Thursday’s plan was for a 30-minute, 4,000-plus-nautical-mile test flight, ending with the Falcon crashing into the ocean just north of a U.S. military test site on the Kwajalein Atoll in the Pacific.
But, instead, engineers lost contact with the plane just a few minutes into the flight. The loss of contact came after the plane entered its glide phase, when the onboard autopilot attempts maneuvers to direct its trajectory toward the target.
“It was not a good day” for DARPA, said Mark J. Lewis, an aerospace professor at the University of Maryland and the former chief scientist of the Air Force, told The Washington Times.
“Obviously, the best outcome would have been for the vehicle to have completed the flight successfully, at the target,” he said. “This has got to be a disappointment.”
DARPA said in a statement an “anomaly” caused the loss of the signal.
“Initial indications are that the aircraft impacted the Pacific Ocean along the planned flight path,” the agency said, adding it would convene an investigation by independent engineers to find out what happened.
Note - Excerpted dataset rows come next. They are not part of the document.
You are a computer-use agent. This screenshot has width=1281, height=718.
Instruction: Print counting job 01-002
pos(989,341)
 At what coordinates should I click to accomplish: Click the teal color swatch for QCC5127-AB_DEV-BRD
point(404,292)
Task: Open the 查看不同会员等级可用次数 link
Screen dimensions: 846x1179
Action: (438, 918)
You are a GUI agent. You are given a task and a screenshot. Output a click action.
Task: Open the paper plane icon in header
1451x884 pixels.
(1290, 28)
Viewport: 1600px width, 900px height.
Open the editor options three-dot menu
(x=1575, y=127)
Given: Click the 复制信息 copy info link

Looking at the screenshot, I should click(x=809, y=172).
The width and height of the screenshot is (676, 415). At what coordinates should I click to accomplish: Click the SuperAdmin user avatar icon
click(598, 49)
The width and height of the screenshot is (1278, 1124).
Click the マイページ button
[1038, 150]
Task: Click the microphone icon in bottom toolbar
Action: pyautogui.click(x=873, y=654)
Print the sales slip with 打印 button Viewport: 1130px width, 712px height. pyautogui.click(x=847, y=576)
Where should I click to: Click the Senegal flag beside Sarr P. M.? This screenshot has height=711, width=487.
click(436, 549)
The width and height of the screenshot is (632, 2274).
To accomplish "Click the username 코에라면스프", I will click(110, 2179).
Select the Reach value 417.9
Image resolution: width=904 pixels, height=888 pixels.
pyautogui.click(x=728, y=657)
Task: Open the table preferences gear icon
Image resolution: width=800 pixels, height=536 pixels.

The Independent Engineering Review Board for the first test flight in April 2010 concluded that the vehicle began to roll so violently that the autopilot lost control, also during the glide phase. The plane, which employs a controversial new aerospace design, is designed to self-destruct by crashing into the ocean if that happens.
After a series of ground tests, DARPA pushed ahead with a second test flight, saying it would learn from data gathered during the first. DARPA did not say Thursday exactly how far into the second flight they lost contact and did not return phone or email messages requesting comment.
A statement from Air Force Maj. Christopher Schulz, the Falcon program manager, on the agency’s website pledged to learn from the second test flight as well and press on again.
“We know how to boost the aircraft to near space. We know how to insert the aircraft into atmospheric hypersonic flight. We do not yet know how to achieve the desired control during the aerodynamic phase of flight,” Maj. Schulz said.
“It’s vexing; I’m confident there is a solution. We have to find it,” he added.
Nonetheless, the future of the program appeared in doubt Thursday. Mr. Lewis said that the program had been funded for two test flights only, and that scientists were hoping the Air Force would keep the program going. “There’s got to be a question mark over that now,” he said.
The Falcon is part of U.S. effort — known as Conventional Prompt Global Strike, or CPGS — to develop the capability to strike anywhere in the world with a conventional weapon in less than an hour.
CPGS is a new class of weapons that officials hope will address recent threats, such as terrorist nuclear weapons, and help reduce U.S. reliance on nuclear weapons as a strategic option.
“The services are under tremendous budget constraints right now,” said hypersonic flight advocate Richard P. Hallion, the former chief historian of the Air Force.
But he urged the Pentagon to push ahead with other approaches to hypersonic flight, which he called “a critical defense technology.”